I acknowledge the importance of the treaty in this bill. I support the provisions relating directly to that treaty. As Senator Ronaldson has pointed out, this treaty has been a long time coming. It is something that the Howard government and the Bush administration signed off on five years ago, and I think there are legitimate questions to ask the government as to why it has taken so long to come to a position which is clearly unsatisfactory in terms of process and clearly unsatisfactory in terms of the potential unintended consequences. The principles in the bill are important, but the need for academic freedom and independent research is just as important, if not more important. Protection for such freedoms already exists in some areas of the law, and in particular in the recent amendments to the Higher Education Support Act.

The principles of academic freedom—I referred to John Stuart Mill and Thomas Jefferson earlier—enshrine the ideals of: freedom of speech, freedom from state and political influence, institutional self-government and excellence, the advancement of knowledge and innovation, peer review and the contestability of ideas. It is worth commenting on what Australia's longest-serving Prime Minister, Sir Robert Menzies said in 1964:

The integrity of the scholar would be under attack if he were told what he was to think about and how he was to think about it. It is of vital importance for human progress in all fields of knowledge that the highest encouragement should be given to untrammelled research, to the vigorous pursuit of truth, however unorthodox it may seem.

The Rudd Labor government also introduced specific charters to protect academic freedom within public research agencies, including in the CSIRO and ANSTO. It remains unclear why the current government would put these principles at risk when both they and previous governments have worked specifically to protect them. Given the importance placed on these principles by recent governments, it is also incredibly concerning that it appears to not have even occurred to Defence to consult with the relevant sectors.

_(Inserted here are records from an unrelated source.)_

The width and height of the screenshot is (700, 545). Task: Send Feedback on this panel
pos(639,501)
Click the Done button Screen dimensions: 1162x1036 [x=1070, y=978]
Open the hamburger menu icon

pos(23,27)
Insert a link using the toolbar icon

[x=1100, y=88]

I note that the government, the opposition and the Greens have all circulated proposed amendments to these bills. I am looking forward to hearing the arguments put forward in the committee stage, but it is worth referring to page 21 of the explanatory memorandum, which states:

There is no statistical data available to Defence in terms of the number of such research programs that relate to items on the DSGL nor the number of foreign researchers or students that are participating in these programs. However, this provision should have minimal impact on university courses or research programs as these controls will not apply to broad discussions of research projects or experiments that do not discuss or transfer technology listed in the DSGL.

I am not sure how the department can say that, given the concern expressed by many academics—and that is a very serious concern.

Ultimately, while I support the treaty provisions, I cannot support the bills as they stand. I will support the second reading stage of this legislation, but I reserve my position in relation to the third reading stage. Beyond amending these bills to correct the existing problems, it is vital that this is looked on as a salutary warning about proper and thorough scrutiny and process. I said at the outset that parliamentary checks and balances exist for a reason. These bills are an excellent example of why these steps should not be avoided or curtailed. I also strongly encourage the government to take into account the committee's comments about the Department of Defence. Consulting requirements and drafting requirements are there for a reason.

I will be supporting a number of the amendments from the opposition, Senator Ludlam and of course the government, but I think it is very important that we do not put academic freedom in this country at risk, in danger, as a result of an unsatisfactory process. I would like to conclude my remarks with thanks to the university sector, which has worked tirelessly to bring attention to the issues with these bills. They are reasonable and sensible concerns that ought to be heeded. I would like to thank them for their work and, in particular, for the time they have spent with my office discussing these bills. I will support the second reading. I look forward to the committee stages of this legislation.